- PROBLEM REQUIREMENTS: How many lines in the entries below contain the word "section"? Reply with the number only.

- MATERIAL TO PROCESS:
----

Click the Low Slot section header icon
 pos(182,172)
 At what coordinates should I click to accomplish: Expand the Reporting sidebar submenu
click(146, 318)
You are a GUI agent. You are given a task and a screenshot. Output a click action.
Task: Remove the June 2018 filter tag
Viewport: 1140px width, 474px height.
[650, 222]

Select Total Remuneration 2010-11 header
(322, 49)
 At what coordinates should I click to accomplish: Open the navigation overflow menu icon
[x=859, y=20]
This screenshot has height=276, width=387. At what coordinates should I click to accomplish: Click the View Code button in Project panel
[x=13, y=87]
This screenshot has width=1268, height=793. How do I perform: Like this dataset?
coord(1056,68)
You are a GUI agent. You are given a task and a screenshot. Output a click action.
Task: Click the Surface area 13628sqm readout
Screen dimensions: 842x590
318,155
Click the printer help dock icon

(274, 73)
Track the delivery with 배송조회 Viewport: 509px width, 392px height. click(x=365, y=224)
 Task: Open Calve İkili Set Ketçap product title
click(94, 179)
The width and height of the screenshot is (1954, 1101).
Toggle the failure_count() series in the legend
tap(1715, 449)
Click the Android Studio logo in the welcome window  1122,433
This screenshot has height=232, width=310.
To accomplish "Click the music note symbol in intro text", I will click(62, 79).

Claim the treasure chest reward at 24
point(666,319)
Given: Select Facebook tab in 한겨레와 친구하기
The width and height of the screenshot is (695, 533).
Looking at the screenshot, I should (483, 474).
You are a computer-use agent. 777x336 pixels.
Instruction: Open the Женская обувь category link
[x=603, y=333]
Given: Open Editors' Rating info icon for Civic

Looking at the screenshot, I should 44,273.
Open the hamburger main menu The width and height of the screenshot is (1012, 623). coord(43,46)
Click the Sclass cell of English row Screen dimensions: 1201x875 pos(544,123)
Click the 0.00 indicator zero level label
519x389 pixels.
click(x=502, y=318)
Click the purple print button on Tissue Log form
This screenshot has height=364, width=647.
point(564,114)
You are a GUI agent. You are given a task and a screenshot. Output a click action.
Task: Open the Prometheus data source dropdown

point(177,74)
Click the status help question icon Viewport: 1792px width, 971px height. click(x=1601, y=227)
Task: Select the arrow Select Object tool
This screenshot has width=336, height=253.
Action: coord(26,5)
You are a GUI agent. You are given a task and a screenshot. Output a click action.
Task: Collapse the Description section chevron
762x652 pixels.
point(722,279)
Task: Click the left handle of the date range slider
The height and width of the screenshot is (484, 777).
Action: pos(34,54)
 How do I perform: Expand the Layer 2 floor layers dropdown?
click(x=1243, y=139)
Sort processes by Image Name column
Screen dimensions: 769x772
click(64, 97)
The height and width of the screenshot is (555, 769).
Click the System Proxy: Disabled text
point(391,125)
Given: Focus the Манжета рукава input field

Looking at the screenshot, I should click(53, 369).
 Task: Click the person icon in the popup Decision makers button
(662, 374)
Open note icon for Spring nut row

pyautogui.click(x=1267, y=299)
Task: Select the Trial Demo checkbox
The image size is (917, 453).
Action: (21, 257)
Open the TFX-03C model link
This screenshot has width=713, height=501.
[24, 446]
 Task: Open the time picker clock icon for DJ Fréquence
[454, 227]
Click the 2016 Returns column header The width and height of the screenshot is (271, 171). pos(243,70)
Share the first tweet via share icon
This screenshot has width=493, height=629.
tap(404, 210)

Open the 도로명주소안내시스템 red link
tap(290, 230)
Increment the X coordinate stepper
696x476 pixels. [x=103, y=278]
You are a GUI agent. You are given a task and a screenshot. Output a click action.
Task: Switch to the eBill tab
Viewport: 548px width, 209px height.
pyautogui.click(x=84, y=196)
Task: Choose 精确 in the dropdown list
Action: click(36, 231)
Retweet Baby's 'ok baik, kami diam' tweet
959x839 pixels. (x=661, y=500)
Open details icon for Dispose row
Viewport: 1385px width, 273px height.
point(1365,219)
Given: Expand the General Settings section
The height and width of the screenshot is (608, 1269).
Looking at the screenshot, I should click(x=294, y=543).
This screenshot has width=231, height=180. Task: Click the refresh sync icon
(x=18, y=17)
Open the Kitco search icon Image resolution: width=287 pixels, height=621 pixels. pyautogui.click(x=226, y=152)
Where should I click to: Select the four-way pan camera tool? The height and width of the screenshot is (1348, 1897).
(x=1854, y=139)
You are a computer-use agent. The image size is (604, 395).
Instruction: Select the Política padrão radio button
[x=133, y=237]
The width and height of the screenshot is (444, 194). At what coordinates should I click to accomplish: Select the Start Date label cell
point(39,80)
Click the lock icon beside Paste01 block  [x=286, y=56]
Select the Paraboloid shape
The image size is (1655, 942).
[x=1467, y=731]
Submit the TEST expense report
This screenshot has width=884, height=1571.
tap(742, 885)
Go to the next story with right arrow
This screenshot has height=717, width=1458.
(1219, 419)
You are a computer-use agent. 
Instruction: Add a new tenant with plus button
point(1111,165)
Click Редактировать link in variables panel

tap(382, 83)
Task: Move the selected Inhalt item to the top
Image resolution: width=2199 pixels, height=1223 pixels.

----

- FINAL RESULT: 3